Is it possible to use a digital titrator for Alkalinity, Acidity, or Hardness for samples above or below the ranges listed in the methods?


Dokument-ID TE7769


Veröffentlichungsdatum 29.06.2020
Is it possible to use a digital titrator for Alkalinity, Acidity, or Hardness for samples above or below the ranges listed in the methods?
Ways to make adjustments to range options for digital titrator methods.
These two important variables lead to the upper recommended ranges for Alkalinity, Acidity, and Hardness digital titrator methods:
1. The multiplier. The highest range (1,000 - 4,000 ppm (parts per million)) of either method uses a mutiplier of 10 (implied units of ppm/ digit). Generally speaking the closer to 1 ppm/ digit the multiplier is, the more accurate the final result. This is because any percent error in the digit measurement is multiplied by the multiplier as well when calculating the final result. The digital titrator itself has an error of ±1% (see What is the accuracy of the digital titrator? ). Meaning that for a range with a multiplier of 1 ppm/ digit, a 1% error in digit measurement is equal to a 1% error in result. Whereas with a multiplier of 10 ppm/ digit, a 1% error in digit measurement is equal to a 10% error in result. Using the titrant concentrations listed in the methods (which are the highest concentrations that Hach offers in digital titrator cartridges), to increase the range, the sample volume would need to be decreased, which will increase the multiplier to be above 10 ppm/ digit. This would give an error of over 10%, which for most customers is unacceptable and certainly not recommended. The only way to increase the range while not also impacting accuracy would be to both decrease sample volume as well as increase the titrant concentration.
2. The volume of titrant required to reach the end point. There is no true upper limit to any titration range. The only limit is the amount of titrant and time that is available to reach the end point. It's technically possible to get to a high concentration using the sample volume, titrant concentration, and multiplier of the lowest range listed in the method. But it would take a very long time and consume a vary large amount of titrant which makes it far less convenient than following the instructions for the higher range.
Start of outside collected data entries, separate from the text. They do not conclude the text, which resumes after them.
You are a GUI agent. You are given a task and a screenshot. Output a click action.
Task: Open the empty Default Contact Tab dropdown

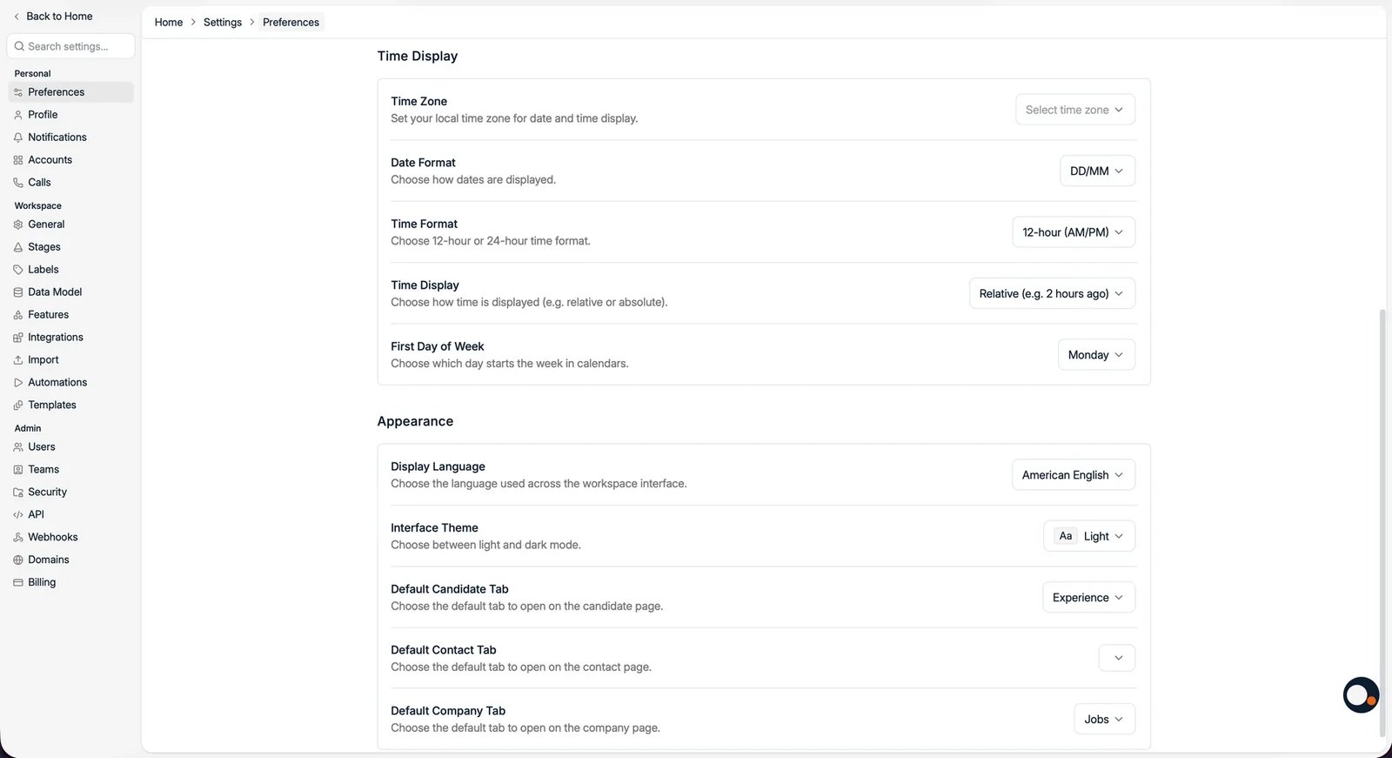[1117, 658]
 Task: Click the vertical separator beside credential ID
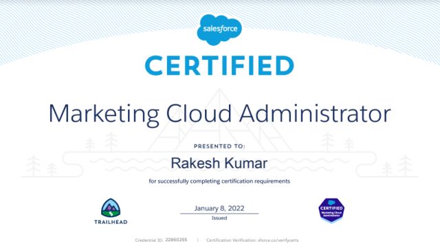[x=198, y=240]
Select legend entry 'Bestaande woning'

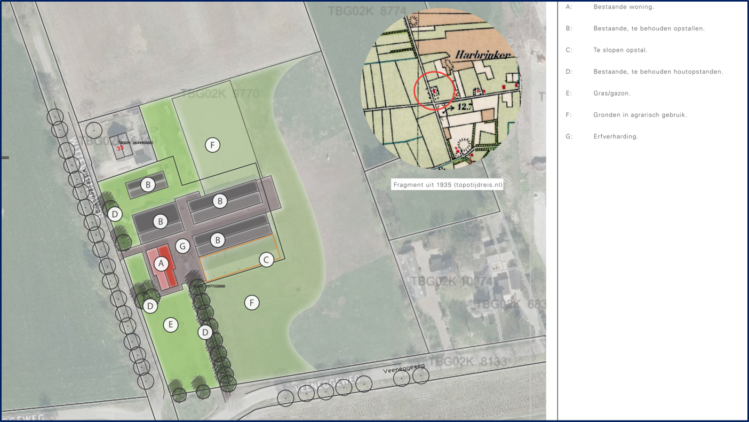[x=624, y=7]
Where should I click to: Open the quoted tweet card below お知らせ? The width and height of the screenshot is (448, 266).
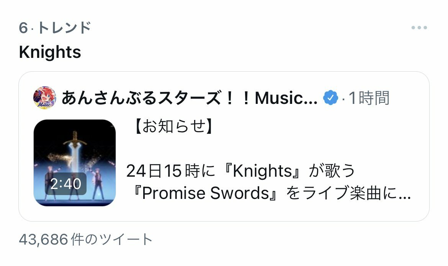click(224, 146)
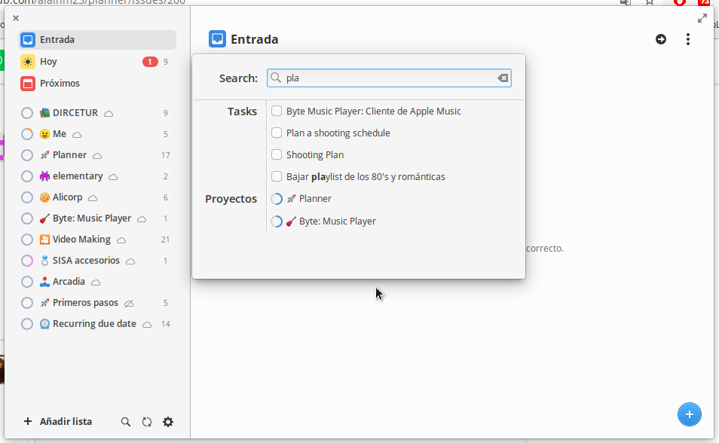This screenshot has height=443, width=719.
Task: Check the task Shooting Plan
Action: coord(276,154)
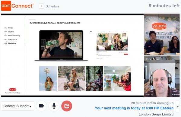Click the next meeting time link
181x117 pixels.
(x=134, y=108)
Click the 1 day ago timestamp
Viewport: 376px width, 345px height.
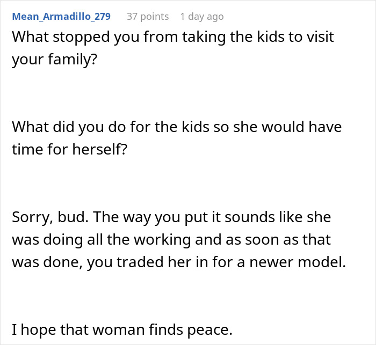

Looking at the range tables from the methods and doing some quick math shows that the upper limit of each range option is equivalent to 400 digits. This is not a coincidence. Any more than that and the test would take longer to do, and more titrant would be consumed per test causing customers to go through titrant cartridges much more frequently. It's not recommended to use more than 400 digits per test.
Here are the options for testing samples above the recommended range and their trade offs:
1. Dilution. Samples can be diluted and the results can then be multiplied by the dilution factor. The trade off is the additional error in the process of dilution itself as well as (just as with the multiplier as explained above) understanding that all error in the result will be multiplied by the dilution factor. It also increases the time per test by introducing additional steps and requires additional apparatus to do the dilution.
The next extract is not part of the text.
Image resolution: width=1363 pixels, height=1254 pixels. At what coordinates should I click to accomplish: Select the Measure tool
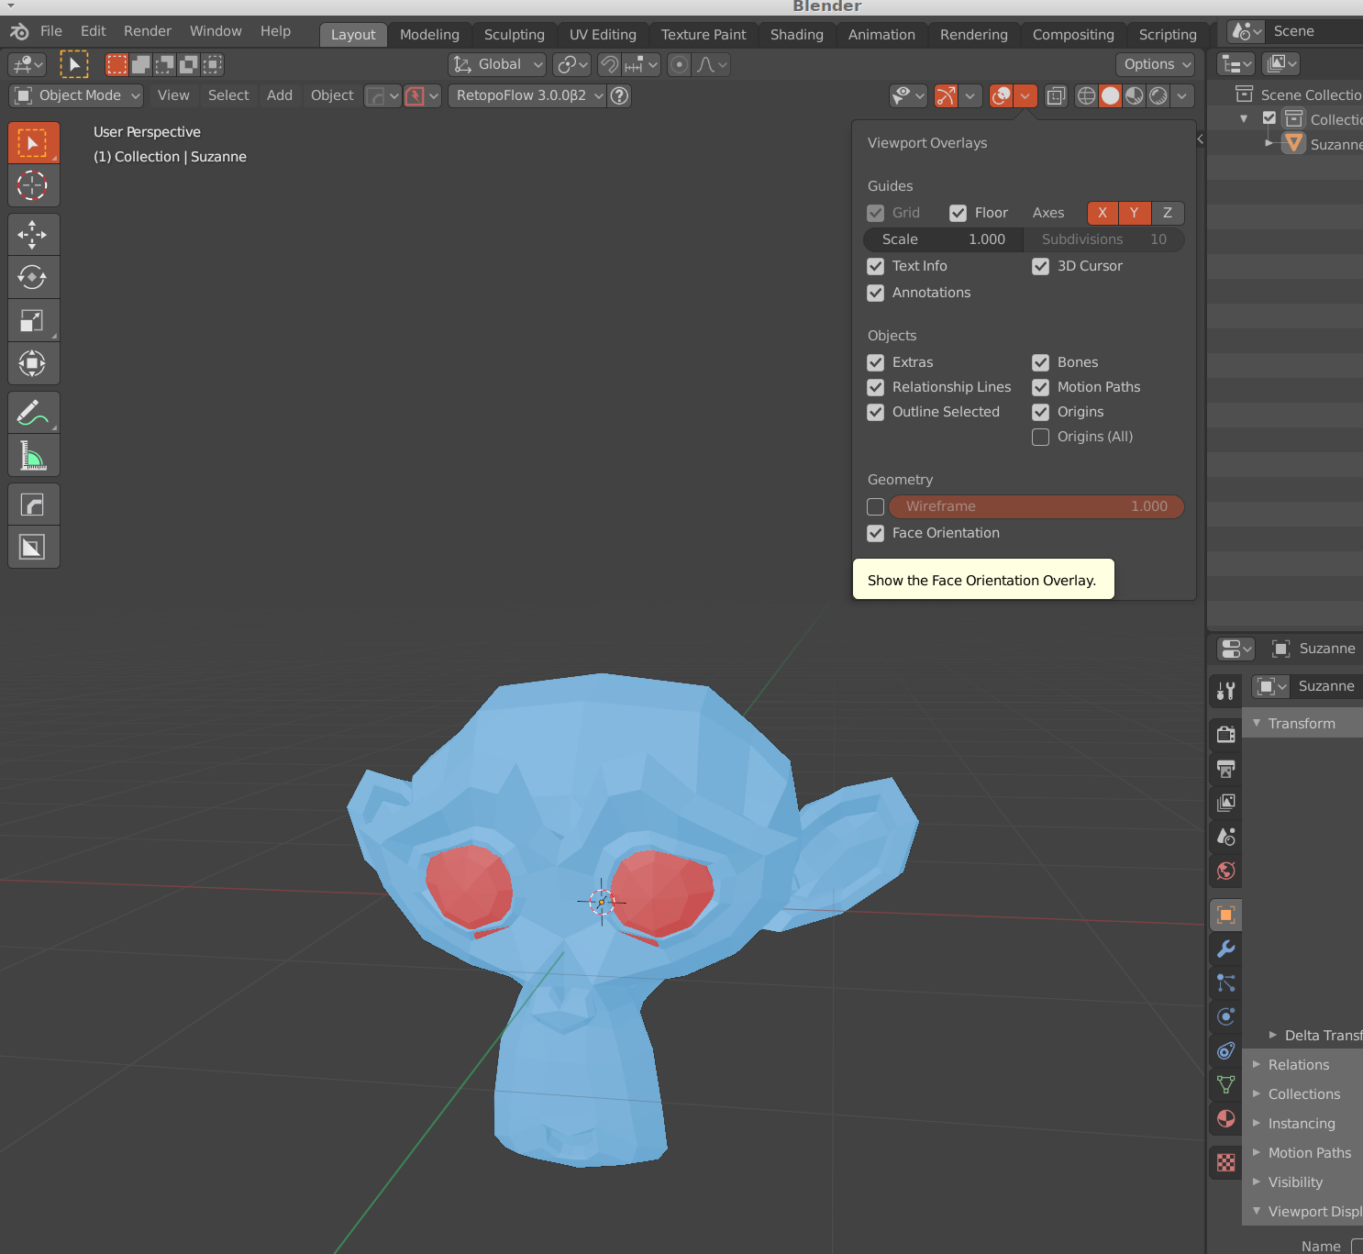click(x=33, y=455)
2. Running it as is, following the instructions for the highest range in the method. The trade off here is that the tests will take longer to run and more titrant will be used. For example, 10,000 ppm would be equivalent to 1,000 digits when using the highest range that has a multiplier of 10 ppm/ digit, which is a considerable amount higher than recommended (more than double). However, The accuracy will be the same. If the sample concentration is close to the recommended upper limit of the test, than this option is a great choice. However, if your sample concentration is much higher than the upper range of the test, this option is not recommended. 
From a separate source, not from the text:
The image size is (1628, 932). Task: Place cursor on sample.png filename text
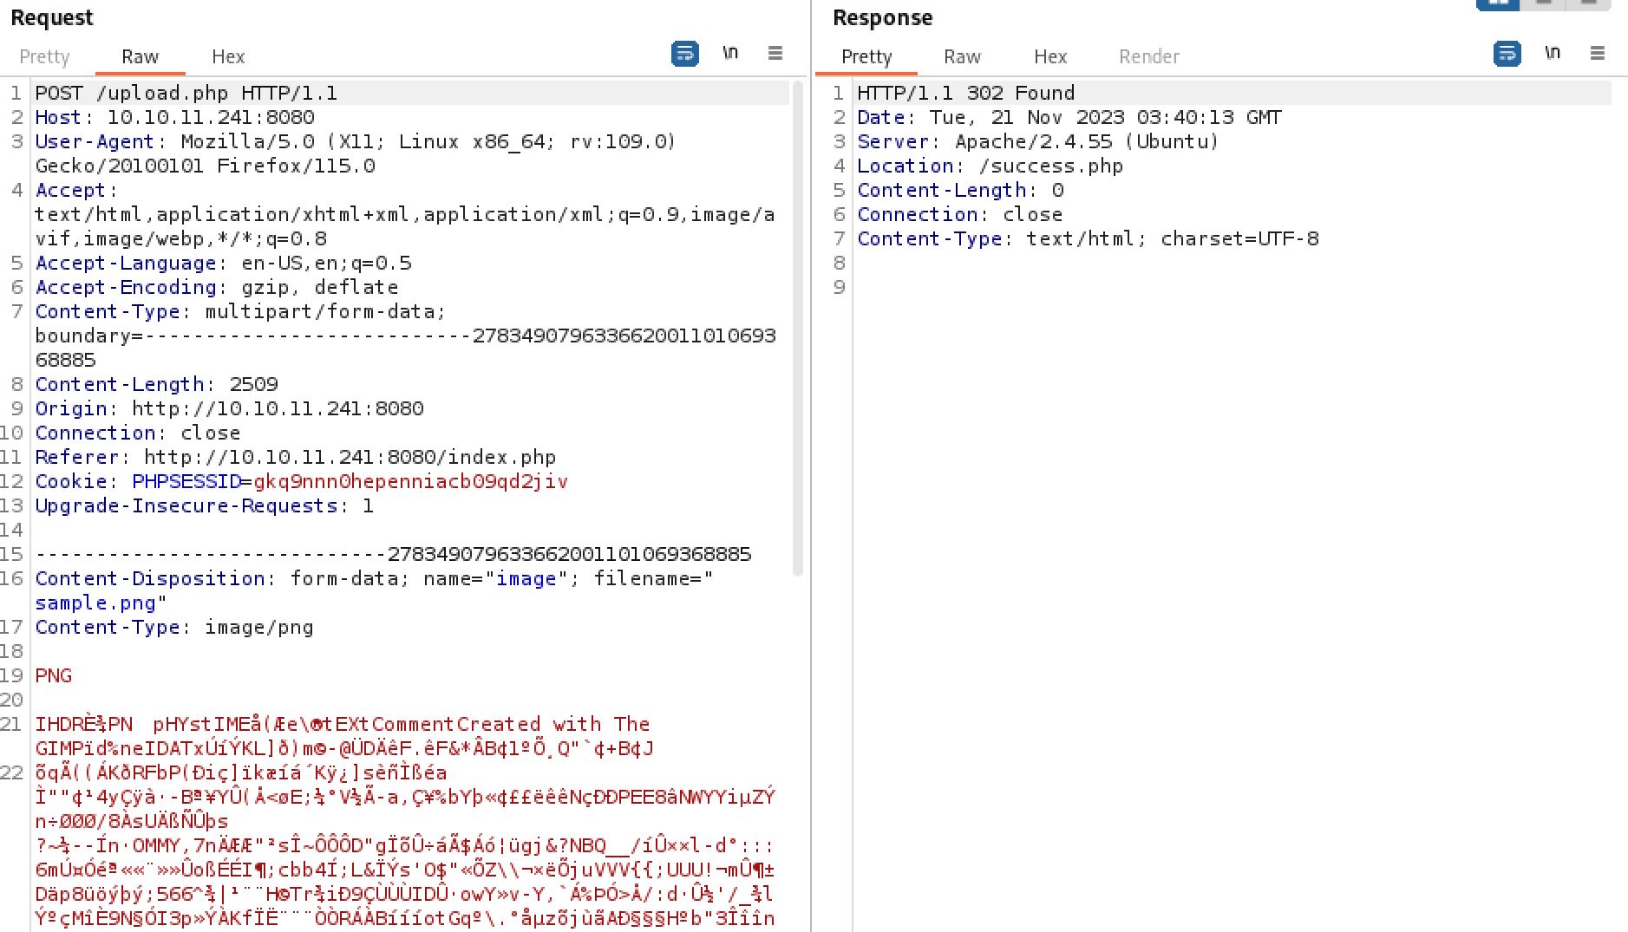[95, 603]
3. Use a smaller volume.  As an example, a  500 - 2,000 ppm range has a multiplier of 5 ppm/ digit and a sample volume of 20 mL using the higher concentration titrant available in a cartridge. Using simple ratio math, if 2 mL of sample volume and the same higher concentration cartridge is used, the multiplier would be 50 ppm/ di git and the range would be 5,000 - 20,000 ppm. The trade off is the multiplier of 50 ppm/ digit (instead of 10 ppm/ digit as described above) would make the result 5x less accurate.
4. Use a smaller sample volume as well as a higher titrant concentration. This will be the most accurate solution, but requires the most work. The higher concentration titrant (as stock solution in a bottle) would have to purchased, as well as empty cartridges (See What is the catalog number for an empty digital titrator cartridge? ). These cartridges would need to be filled manually, and the math would need to be done to figure out what the multiplier would be using this custom titrant concentration. The math is simple ratio math based on the titrant concentrations and sample volumes given in the tables in the manual (like shown above), but when using a custom titrant concentration, the multiplier at the end will not be a nice round number.

Important note for samples below the recommended range:

The same arguments and examples cannot be said for concentrations that are below the recommended lower limit as dilution and using more titrant are not viable options. However, a lower concentration titrant in an empty cartridge and higher sample volumes can be used to get results below the recommended lower limit. This is done at a higher risk than getting results above the recommended range because lower concentration titrants are less stable than higher concentration titrants and will inherently have lower accuracies. Also, using higher sample volumes can cause problems with the volume capacity of the vessel the test is done in, as well as limits to the volume capacity of the indicator reagents.